§ TASK DIRECTIONS
In full and word for word, copy the listing; no pictures belong in the copy.

§ LISTED ENTRIES

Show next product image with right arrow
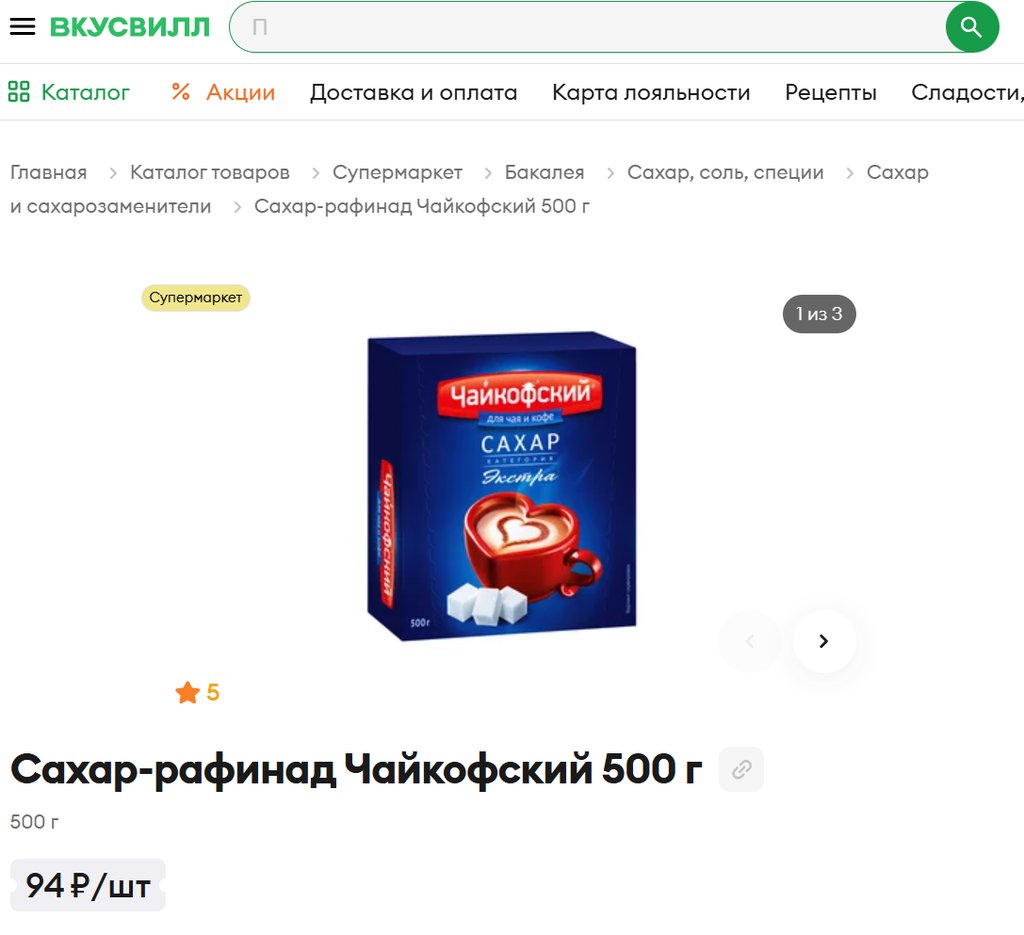The image size is (1024, 935). tap(824, 641)
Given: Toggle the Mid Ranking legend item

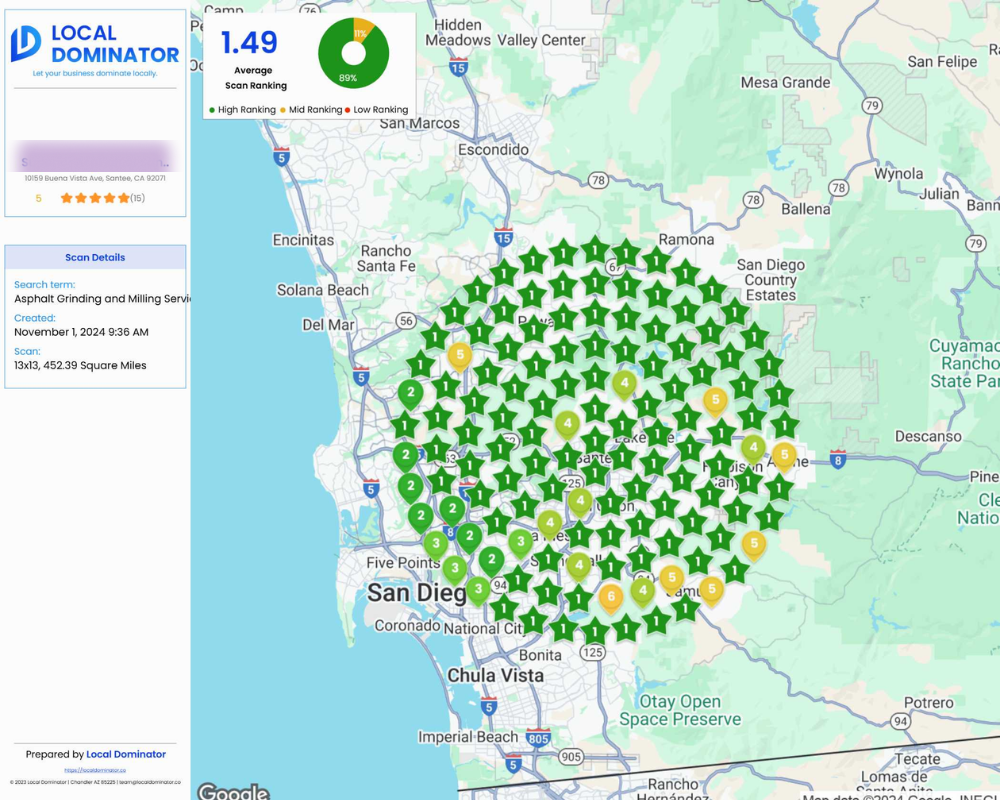Looking at the screenshot, I should pyautogui.click(x=315, y=110).
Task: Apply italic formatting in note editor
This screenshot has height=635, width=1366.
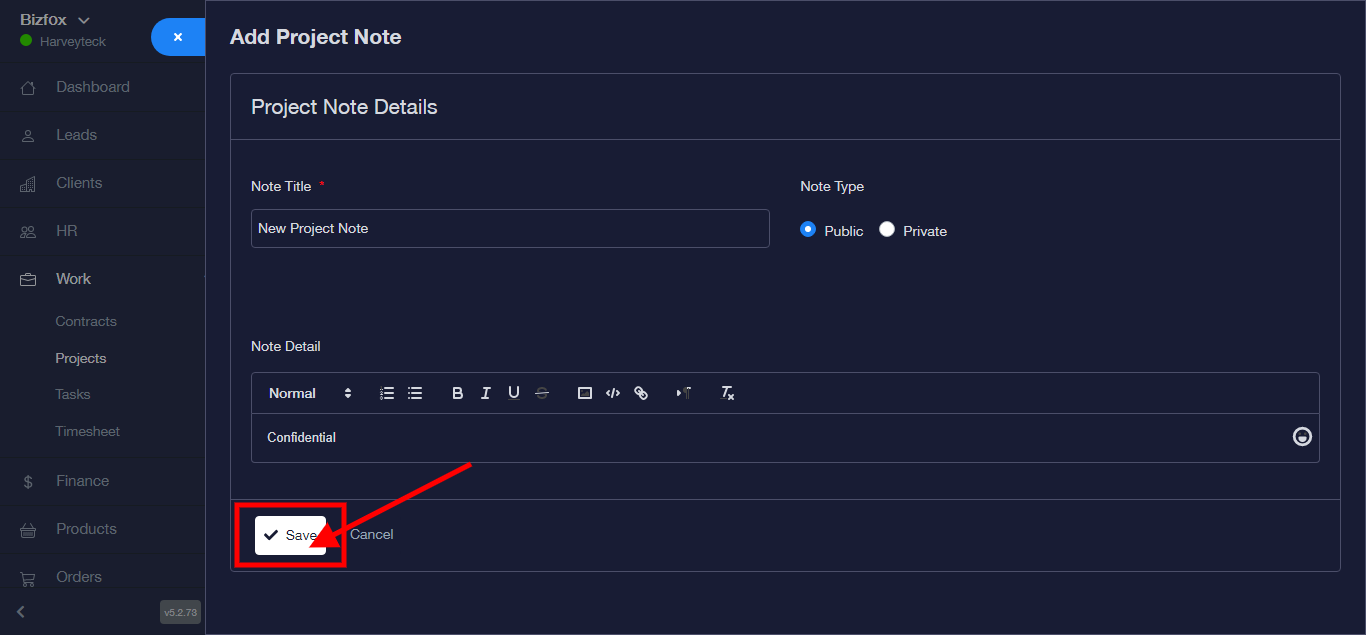Action: click(486, 393)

§ SOLUTION FOR THIS EXERCISE
Show next product image with right arrow
The image size is (1024, 935). tap(824, 641)
Given: Toggle the Mid Ranking legend item

Looking at the screenshot, I should pyautogui.click(x=315, y=110).
Task: Apply italic formatting in note editor
This screenshot has height=635, width=1366.
Action: click(486, 393)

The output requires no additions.